Given two different music representations, typical music alignment approaches proceed in two steps. In the first step, the two representations are transformed into sequences of suitable features. In general, such feature representations need to find a compromise between two conflicting goals. On the one hand, features should show a large degree of robustness to variations that are to be left unconsidered for the task at hand. On the other hand, features should capture enough characteristic information to accomplish the given task. For music alignment, one often uses chroma-based features (also called chromagrams or pitch class profiles), which capture harmonic and melodic characteristics of music, while being robust to changes in timbre and instrumentation, are being used.

In the second step, the derived feature sequences have to be brought into (temporal) correspondence. To this end, techniques related to dynamic time warping (DTW) or hidden Markov models (HMMs) are used to compute an optimal alignment between two given feature sequences.

• [QUESTIONS]
1. Copy the music alignment passage verbatim, beginning at the words "In the second" and stopping after "given feature sequences.".
2. Condense the music alignment passage's paragraph that opens with "In the second step" into a short bulleted list that keeps its main facts.
3. Give the contents of every parenthetical in the music alignment passage.
Rely only on the music alignment passage; no outside knowledge is needed.

• [LISTED RECORDS]
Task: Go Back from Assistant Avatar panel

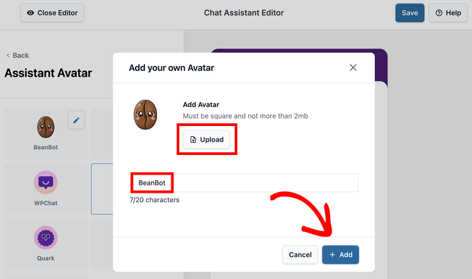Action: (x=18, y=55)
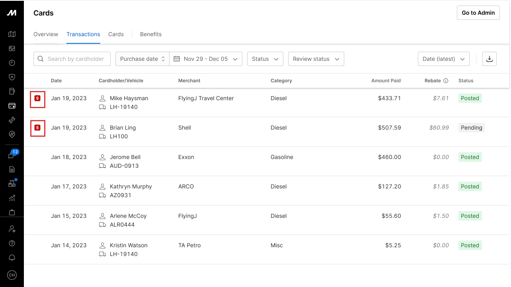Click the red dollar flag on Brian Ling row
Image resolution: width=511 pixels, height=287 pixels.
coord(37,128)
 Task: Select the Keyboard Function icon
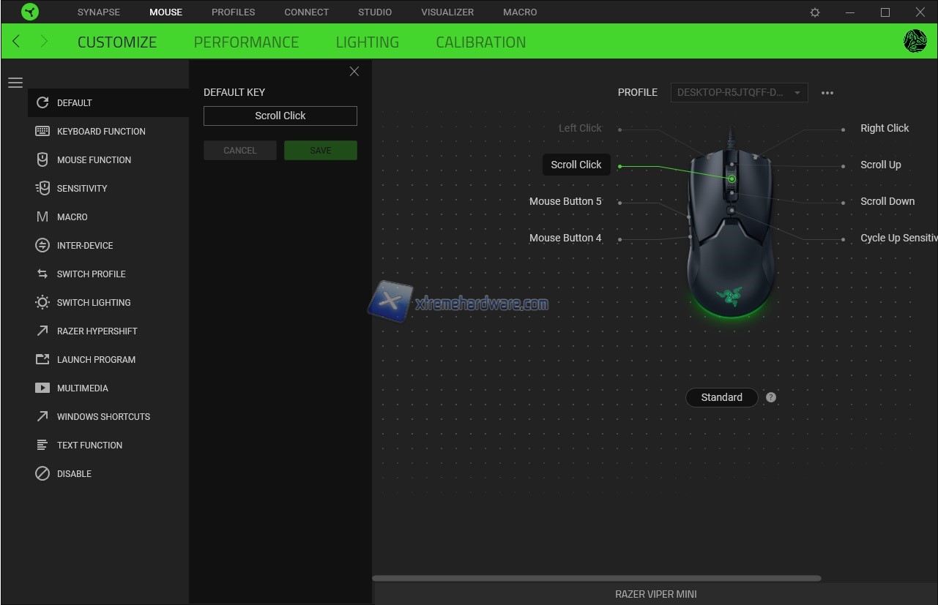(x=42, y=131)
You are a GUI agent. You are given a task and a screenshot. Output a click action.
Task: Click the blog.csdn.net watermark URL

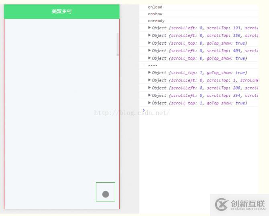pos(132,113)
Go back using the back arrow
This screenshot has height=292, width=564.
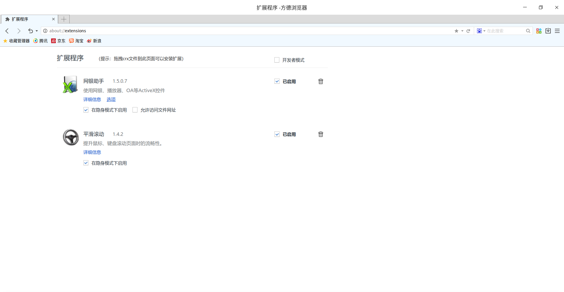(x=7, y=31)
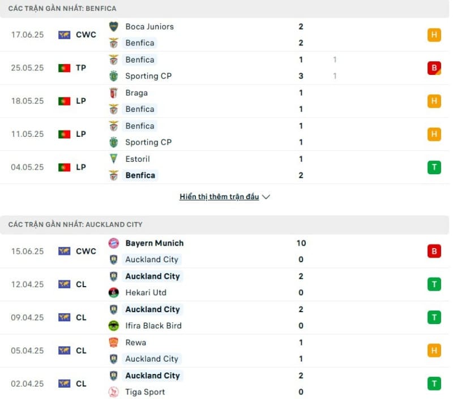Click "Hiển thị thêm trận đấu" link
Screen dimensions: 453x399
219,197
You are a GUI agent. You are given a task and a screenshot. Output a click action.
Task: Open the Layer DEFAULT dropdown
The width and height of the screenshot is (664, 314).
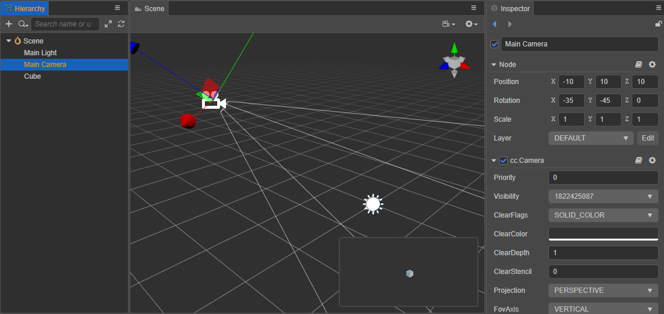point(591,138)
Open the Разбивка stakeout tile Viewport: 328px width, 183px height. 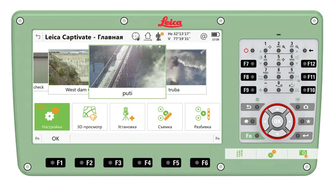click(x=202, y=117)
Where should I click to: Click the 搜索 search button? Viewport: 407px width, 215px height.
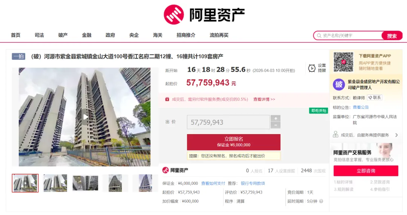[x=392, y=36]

• [RESULTS FOR THE EXERCISE]
1.
In the second step, the derived feature sequences have to be brought into (temporal) correspondence. To this end, techniques related to dynamic time warping (DTW) or hidden Markov models (HMMs) are used to compute an optimal alignment between two given feature sequences.

2.
- Second step: the derived feature sequences are brought into (temporal) correspondence.
- Methods: techniques related to dynamic time warping (DTW) or hidden Markov models (HMMs).
- Result: an optimal alignment between two given feature sequences.

3.
- also called chromagrams or pitch class profiles
- temporal
- DTW
- HMMs